Depuis la reconnaissance, en 1998, de la Fédération palestinienne de football par la FIFA (fédération internationale), l'équipe nationale évoluait à "domicile" en Jordanie ou au Qatar et s'entraînait en Egypte.
Le stade Ram, rénové, a été inauguré pour l'occasion par Sepp Blatter, président de la FIFA. Les travaux de mise en conformité avec les standards internationaux ont été financés par la fédération internationale.
"Il est très important pour la FIFA que les pays soient capables de disputer leurs rencontres à domicile, dans leur propre stade", a expliqué Pekka Odriozola, porte-parole de la FIFA.

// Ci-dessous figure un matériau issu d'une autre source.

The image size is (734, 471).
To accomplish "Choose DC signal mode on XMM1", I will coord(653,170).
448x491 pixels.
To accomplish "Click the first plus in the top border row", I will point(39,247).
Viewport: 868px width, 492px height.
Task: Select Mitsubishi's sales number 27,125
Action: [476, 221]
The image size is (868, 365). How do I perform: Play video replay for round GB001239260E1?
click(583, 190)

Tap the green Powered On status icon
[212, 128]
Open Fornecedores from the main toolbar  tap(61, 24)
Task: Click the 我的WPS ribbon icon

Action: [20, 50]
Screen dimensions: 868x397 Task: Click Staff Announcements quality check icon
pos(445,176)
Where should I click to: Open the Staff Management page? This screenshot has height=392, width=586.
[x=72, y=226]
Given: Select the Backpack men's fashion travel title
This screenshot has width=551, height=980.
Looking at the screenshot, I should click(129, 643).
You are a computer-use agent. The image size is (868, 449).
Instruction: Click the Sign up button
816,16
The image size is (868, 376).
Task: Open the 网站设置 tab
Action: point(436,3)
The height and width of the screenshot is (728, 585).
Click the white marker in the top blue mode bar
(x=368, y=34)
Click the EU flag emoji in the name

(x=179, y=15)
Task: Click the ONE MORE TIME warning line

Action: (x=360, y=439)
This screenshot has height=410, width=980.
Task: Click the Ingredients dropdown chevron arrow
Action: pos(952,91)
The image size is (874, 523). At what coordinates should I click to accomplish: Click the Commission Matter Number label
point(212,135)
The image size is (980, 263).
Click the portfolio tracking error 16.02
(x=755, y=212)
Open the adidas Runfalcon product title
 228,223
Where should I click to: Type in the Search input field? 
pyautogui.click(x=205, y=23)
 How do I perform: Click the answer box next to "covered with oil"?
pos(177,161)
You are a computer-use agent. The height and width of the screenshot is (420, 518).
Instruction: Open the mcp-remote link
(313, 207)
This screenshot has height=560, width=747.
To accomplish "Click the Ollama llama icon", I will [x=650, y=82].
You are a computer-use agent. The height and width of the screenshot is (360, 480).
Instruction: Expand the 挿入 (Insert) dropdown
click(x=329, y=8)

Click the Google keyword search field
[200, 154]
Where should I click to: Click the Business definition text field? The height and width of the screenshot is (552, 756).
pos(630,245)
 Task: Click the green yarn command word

Les défis et les obstacles
Mais la situation de la bande de Gaza, toujours soumise au blocus israélien, pourrait compliquer la tâche de la FIFA.
L'équipe palestinienne a connu des difficultés pour se déplacer pour ses rencontres à l'extérieur. La formation a ainsi récemment manqué un match de qualification pour la Coupe du monde à Singapour, à cause de restrictions imposées par Israël qui ont empêché 18 joueurs et responsables vivant dans la bande de Gaza d'obtenir des permis de voyager.
La FIFA avait refusé que la partie soit rejouée et la Palestine, qui occupe actuellement le 180e rang (sur 207) du classement international, avait finalement perdu 3-0 sur forfait.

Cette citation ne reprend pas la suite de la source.